— Prompt —
Could you retype everything in the listing from its start down to the line containing "pyautogui.click(x=949, y=563)", with both ends included?

— Source records —
::::::

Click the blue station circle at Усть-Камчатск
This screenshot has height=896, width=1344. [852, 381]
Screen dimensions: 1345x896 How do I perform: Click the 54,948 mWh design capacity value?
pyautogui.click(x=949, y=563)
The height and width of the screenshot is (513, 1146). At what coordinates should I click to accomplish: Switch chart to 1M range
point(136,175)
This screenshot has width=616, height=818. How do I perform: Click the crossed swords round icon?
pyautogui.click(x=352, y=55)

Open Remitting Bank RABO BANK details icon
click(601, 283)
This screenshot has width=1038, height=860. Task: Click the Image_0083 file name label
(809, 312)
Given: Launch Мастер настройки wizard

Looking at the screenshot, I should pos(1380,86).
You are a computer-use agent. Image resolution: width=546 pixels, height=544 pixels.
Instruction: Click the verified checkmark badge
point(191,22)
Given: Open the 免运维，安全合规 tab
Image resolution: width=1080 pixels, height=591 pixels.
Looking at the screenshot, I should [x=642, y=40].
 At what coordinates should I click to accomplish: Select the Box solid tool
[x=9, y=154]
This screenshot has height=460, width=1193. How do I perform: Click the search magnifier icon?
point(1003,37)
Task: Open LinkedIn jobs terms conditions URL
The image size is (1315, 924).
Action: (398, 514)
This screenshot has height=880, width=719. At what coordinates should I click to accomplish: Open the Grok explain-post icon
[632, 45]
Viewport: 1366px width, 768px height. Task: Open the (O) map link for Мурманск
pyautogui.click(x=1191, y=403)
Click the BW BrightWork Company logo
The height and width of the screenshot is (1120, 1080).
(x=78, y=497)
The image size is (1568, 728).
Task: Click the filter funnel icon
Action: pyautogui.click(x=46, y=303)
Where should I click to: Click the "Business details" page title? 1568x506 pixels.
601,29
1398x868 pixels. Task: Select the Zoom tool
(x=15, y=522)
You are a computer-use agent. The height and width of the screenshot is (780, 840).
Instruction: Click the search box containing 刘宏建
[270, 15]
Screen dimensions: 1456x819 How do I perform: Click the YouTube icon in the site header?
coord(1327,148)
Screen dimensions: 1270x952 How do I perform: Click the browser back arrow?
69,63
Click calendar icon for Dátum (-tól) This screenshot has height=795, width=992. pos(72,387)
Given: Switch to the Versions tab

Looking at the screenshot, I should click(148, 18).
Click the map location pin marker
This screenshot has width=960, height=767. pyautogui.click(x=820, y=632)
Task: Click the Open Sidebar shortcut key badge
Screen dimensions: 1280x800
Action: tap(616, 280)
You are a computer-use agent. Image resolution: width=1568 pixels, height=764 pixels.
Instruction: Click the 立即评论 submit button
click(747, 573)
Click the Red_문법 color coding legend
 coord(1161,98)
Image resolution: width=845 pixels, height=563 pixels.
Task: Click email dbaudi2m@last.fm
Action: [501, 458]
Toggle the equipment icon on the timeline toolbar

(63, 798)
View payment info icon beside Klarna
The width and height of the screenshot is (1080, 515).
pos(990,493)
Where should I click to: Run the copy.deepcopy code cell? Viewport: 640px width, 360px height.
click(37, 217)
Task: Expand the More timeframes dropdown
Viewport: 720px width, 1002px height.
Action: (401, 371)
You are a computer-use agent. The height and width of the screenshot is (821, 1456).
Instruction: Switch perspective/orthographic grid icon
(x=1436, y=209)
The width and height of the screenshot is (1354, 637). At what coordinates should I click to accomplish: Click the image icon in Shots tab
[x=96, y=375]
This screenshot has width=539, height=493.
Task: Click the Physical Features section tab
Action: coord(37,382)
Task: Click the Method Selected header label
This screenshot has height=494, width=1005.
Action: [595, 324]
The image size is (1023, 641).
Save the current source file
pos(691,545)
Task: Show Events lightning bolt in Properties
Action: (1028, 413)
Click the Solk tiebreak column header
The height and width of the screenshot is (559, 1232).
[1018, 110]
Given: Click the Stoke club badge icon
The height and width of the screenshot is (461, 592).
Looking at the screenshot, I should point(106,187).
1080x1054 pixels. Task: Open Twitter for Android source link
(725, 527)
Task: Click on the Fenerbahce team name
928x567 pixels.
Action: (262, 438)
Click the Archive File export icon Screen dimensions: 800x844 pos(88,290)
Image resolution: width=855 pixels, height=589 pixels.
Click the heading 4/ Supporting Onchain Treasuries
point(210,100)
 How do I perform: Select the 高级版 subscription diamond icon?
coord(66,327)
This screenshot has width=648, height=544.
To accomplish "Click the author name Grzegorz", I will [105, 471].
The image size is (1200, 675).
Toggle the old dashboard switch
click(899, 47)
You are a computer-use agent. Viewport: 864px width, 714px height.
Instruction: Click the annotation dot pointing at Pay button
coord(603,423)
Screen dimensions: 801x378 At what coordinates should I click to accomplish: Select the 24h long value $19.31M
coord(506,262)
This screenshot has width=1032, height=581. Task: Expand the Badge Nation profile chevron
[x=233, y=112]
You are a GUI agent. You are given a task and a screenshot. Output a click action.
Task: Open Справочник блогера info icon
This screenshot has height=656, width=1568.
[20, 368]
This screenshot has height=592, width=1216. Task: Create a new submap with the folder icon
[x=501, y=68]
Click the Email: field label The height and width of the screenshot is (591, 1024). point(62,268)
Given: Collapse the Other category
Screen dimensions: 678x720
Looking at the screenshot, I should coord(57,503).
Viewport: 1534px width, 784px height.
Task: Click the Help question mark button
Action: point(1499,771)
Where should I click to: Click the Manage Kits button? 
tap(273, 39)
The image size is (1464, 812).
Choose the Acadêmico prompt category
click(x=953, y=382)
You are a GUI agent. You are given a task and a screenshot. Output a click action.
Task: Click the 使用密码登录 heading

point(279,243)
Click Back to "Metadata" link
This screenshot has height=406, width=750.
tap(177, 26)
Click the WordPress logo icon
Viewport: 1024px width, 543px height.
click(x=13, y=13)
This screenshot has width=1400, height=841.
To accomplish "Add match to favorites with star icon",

::::::

— Response to this exercise —
Click the blue station circle at Усть-Камчатск
This screenshot has height=896, width=1344. [852, 381]
Screen dimensions: 1345x896 How do I perform: Click the 54,948 mWh design capacity value?
pyautogui.click(x=949, y=563)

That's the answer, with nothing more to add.